Partiamo dall’ovvio: è una necessità della mente umana vivere in un ambiente ricco di stimoli. La Rete è l’ambiente da cui la mente dell’adolescente che si è sottratto alle relazioni, trae nutrimento.
La navigazione in Rete, infatti, sostituisce il bisogno di vivere in mezzo agli altri:
- è la gabbia che racchiude un corpo sconosciuto, perché sta cambiando velocemente e questo ai ragazzi, sebbene non siano tanto disposti a parlarne, fa molta paura;
- è un rifugio immaginario dove poter fuggire per difendersi;
- è un mondo parallelo più attraente e meno minaccioso di quello relazionale.
La noia che segnala il distacco
La tematica centrale in questa fase del ciclo di vita è la nascita sociale di un nuovo soggetto.
Precedentemente alla fase del ritiro questi ragazzi appaiono lontani dalla loro generazione, lontani dalle mode, dai riti di socializzazione dei coetanei, in totale assenza o scarsità di relazioni amicali.
Alcuni di loro si attardano nel mondo dell’infanzia, altri sono precocemente proiettati verso il mondo degli adulti. Alcuni, per ottenere riconoscimento e valorizzazione, si buttano a capofitto all’inseguimento di prestazioni scolastiche eccellenti, altri diventano oppositivi e si disinteressano allo studio.
In adolescenza si prova un crescente sentimento di noia e distacco per il mondo famigliare: non si desidera più nulla, questo mondo ha perso interesse e valore. L’incontro con la noia è un segnale che è giunto il momento di trovare nuove soluzioni funzionali alla crescita.

### SCOPO DELL'ESERCIZIO
Riscrivi il tratto del brano sul ritiro degli adolescenti che va da "Precedentemente alla fase" fino a "funzionali alla crescita.", sostituendo "coetanei" con "compagni".

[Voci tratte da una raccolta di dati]
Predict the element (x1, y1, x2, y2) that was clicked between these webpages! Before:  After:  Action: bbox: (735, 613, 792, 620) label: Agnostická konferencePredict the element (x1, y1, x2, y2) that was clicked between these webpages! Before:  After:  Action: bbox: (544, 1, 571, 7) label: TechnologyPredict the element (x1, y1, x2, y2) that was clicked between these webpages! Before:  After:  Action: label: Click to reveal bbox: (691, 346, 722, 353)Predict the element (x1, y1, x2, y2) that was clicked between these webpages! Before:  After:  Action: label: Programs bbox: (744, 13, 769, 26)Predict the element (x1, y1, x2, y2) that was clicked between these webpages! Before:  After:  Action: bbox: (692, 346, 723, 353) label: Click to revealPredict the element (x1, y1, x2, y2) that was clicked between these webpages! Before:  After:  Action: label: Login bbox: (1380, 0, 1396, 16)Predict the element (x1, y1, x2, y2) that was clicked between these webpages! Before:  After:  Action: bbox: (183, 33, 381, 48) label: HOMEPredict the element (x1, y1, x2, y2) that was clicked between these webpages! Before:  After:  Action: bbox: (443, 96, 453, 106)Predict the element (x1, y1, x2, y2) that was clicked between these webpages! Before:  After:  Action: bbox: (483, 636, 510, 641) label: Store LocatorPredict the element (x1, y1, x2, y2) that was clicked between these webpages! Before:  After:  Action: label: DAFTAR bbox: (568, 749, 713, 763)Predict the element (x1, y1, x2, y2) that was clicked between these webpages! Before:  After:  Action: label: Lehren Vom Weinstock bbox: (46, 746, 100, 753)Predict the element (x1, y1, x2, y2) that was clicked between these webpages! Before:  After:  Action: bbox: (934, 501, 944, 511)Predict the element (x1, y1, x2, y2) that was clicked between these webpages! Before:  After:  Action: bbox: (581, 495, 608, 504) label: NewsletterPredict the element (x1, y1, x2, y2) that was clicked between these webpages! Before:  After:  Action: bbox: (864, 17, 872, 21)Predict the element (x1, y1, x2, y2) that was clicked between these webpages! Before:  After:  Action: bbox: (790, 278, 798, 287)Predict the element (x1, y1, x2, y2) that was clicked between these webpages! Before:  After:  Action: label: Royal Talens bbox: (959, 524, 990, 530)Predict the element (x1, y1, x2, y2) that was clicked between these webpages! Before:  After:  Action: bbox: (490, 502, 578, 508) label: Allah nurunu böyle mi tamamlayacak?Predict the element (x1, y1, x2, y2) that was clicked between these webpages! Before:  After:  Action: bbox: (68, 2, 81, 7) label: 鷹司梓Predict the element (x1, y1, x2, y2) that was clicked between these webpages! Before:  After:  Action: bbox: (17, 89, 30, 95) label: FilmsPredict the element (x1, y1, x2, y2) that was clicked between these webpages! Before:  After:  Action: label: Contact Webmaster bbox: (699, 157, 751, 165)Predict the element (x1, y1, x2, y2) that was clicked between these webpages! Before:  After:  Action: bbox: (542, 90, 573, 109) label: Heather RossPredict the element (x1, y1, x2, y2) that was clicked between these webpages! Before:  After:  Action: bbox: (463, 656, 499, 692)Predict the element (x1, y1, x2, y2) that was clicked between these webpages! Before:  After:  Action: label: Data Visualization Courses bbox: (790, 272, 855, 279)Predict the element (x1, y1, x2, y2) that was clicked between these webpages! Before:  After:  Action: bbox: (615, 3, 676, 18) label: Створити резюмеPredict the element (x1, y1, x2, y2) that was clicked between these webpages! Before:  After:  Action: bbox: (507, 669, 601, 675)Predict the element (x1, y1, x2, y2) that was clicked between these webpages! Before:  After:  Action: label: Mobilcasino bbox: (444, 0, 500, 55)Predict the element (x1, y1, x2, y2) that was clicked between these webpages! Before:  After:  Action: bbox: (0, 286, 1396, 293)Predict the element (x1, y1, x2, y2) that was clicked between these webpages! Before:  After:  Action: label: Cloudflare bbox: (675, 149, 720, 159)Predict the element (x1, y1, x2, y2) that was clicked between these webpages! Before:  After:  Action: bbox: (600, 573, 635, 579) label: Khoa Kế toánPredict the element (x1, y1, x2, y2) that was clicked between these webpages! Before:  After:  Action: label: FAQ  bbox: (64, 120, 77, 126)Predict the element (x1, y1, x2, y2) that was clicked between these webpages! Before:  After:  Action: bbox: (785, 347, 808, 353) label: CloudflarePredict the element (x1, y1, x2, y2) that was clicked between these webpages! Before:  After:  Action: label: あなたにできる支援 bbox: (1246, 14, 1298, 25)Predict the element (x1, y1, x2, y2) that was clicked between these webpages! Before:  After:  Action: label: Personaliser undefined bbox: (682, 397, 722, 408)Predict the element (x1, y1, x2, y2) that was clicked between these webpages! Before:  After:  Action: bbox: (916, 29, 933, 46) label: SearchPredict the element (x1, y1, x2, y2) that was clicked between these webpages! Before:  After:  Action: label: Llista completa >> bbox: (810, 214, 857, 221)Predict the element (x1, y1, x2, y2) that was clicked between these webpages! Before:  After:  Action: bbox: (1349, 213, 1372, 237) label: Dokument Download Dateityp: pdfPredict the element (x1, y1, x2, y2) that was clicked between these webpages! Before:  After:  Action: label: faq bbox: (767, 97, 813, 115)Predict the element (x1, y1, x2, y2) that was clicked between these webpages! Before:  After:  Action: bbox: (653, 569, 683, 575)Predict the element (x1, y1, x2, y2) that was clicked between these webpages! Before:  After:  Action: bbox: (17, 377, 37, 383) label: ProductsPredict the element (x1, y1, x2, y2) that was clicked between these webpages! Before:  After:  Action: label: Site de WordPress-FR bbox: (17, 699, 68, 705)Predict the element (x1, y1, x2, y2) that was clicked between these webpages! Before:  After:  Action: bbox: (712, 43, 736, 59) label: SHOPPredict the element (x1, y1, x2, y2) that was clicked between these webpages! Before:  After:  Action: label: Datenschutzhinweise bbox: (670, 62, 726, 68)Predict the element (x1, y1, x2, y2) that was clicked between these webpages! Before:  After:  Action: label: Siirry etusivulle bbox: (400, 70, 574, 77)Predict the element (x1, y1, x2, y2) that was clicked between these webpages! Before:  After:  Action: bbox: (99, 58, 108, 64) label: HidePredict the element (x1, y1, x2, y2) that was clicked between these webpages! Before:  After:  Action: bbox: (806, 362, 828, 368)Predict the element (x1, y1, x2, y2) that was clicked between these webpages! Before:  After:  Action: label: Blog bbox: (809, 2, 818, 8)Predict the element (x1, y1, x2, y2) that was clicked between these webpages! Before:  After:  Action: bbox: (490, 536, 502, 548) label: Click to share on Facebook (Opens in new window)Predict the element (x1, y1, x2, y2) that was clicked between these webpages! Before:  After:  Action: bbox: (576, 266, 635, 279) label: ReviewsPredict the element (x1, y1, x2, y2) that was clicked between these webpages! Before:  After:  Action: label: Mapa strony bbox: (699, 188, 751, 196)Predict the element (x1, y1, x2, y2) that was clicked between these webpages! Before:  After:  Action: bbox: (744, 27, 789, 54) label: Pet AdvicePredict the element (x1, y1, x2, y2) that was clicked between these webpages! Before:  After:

### RISULTATO
Precedentemente alla fase del ritiro questi ragazzi appaiono lontani dalla loro generazione, lontani dalle mode, dai riti di socializzazione dei compagni, in totale assenza o scarsità di relazioni amicali.
Alcuni di loro si attardano nel mondo dell’infanzia, altri sono precocemente proiettati verso il mondo degli adulti. Alcuni, per ottenere riconoscimento e valorizzazione, si buttano a capofitto all’inseguimento di prestazioni scolastiche eccellenti, altri diventano oppositivi e si disinteressano allo studio.
In adolescenza si prova un crescente sentimento di noia e distacco per il mondo famigliare: non si desidera più nulla, questo mondo ha perso interesse e valore. L’incontro con la noia è un segnale che è giunto il momento di trovare nuove soluzioni funzionali alla crescita.